Я всегда любуюся его благородной, детски-беззаботной физиономией, но теперь эта милая физиономия мне показалася совсем не детской, а созревшей и прочувствовавшей на свою долю физиономией. Не знаю почему, но мне невольно на мысль пришла Тарновская, и он как бы подстерег эту мысль, посмотрел на меня и глубоко вздохнул.

- Береги ее, мой друг! - сказал он. - Или сам берегись ее. Как ты сам себя чувствуешь, так и делай. Только помни и никогда не забывай, что женщина - святая, неприкосновенная вещь и вместе так обольстительна, что никакая сила воли не в силах противустать этому обольщению. Кроме только чувства самой возвышенной евангельской любви. Оно одно только может защитить ее от позора, а нас от вечного упрека. Вооружись же этим прекрасным чувством, как рыцарь железным панцирем, и иди смело на врага. Он на минуту замолчал. - А я страшно постарел с прошлого года, - сказал он, улыбаясь. - Пойдем лучше на улицу, в комнате что-то душно кажется.

Долго молча мы ходили по улице, молча возвратились на квартиру и легли спать.

Поутру я ушел в класс, а Штернберг остался дома. В одиннадцать часов я прихожу домой и что же вижу? Вчерашний профессор морали нарядил мою соседку в бобровую с бархатным верхом и с золотою кистью татарскую шапочку и какой-то красный шелковый, татарский же, шугай и сам, надевши башкирскую остроконечную шапку, наигрывает на гитаре качучу, а соседка, что твоя Тальони, так и отделывает соло.

Я, разумеется, только всплеснул руками, а они хоть бы тебе глазом повели - продолжают себе качучу как ни в чем не бывало.

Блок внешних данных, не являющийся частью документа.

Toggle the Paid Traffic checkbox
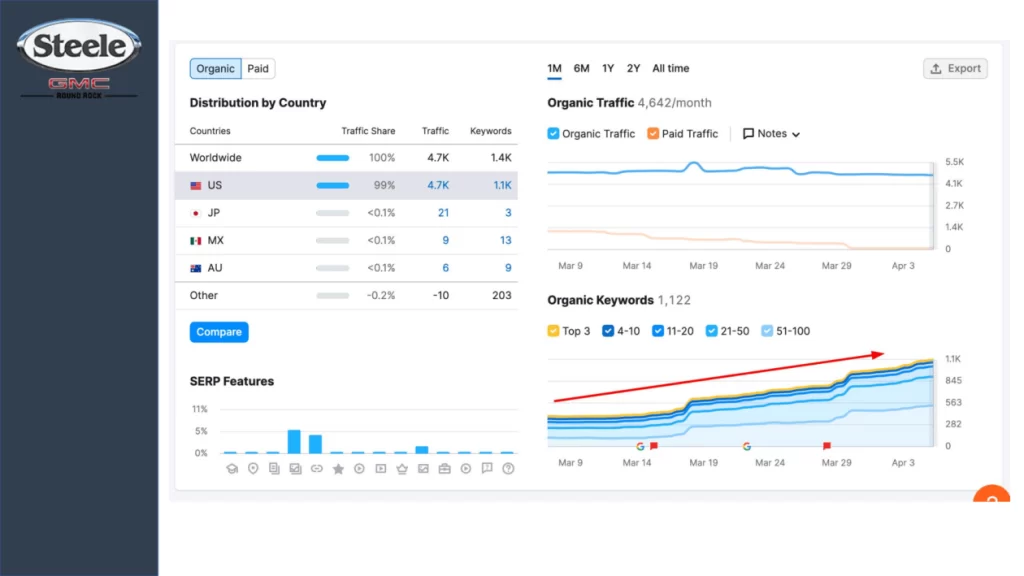point(653,133)
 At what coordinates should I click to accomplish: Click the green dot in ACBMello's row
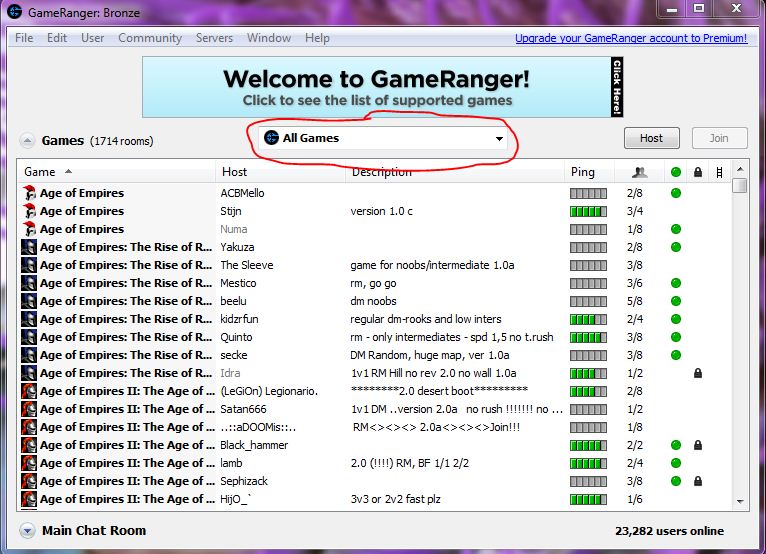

Натанцевавшись до упаду, она сбросила шапочку, шугай и выбежала в коридор, а моралист положил гитару и захохотал, как сумасшедший. Я долго крепился, но наконец не вытерпел и так чистосердечно завторил, что примо заглушил. Нахохотавшись до упаду, уселись мы на стульях один против другого, и, с минуту помолчав, он первый заговорил:

- Она самое увлекательное создание. Я хотел было нарисовать с нее татарочку, но она не успела нарядиться, как принялася танцевать качучу, а я, как ты видел, не утерпел и, вместо карандаша и бумаги, схватил гитару, а остальное ты знаешь. Но вот чего ты не знаешь. До качучи она рассказала мне свою историю, разумеется, лаконически, да подробности едва ли она и сама знает, но все-таки, если б не эта проклятая шапка, она бы не остановилась на половине рассказа, а то увидела шапку, схватила, надела и все забыто. Может быть, она с тобою будет разговорчивее, выспроси у нее хорошенько. Ее история должна быть самая драматическая история. Отец ее, говорит она, умер в прошлом году в Обуховской больнице.

В это время дверь растворилась и вошел давно не виданный Михайлов, а за ним удалый мичман. Михайлов без дальних околичностей предложил нам завтрак у Александра. Мы переглянулись с Штернбергом и, разумеется, согласились. Я заикнулся было насчет класса, но Михайлов так неистово захохотал, что я молча надел шляпу и взялся за ручку двери.

- А еще хочет быть художником! Разве в классах образуются истинные великие художники? - торжественно произнес неугомонный Михайлов.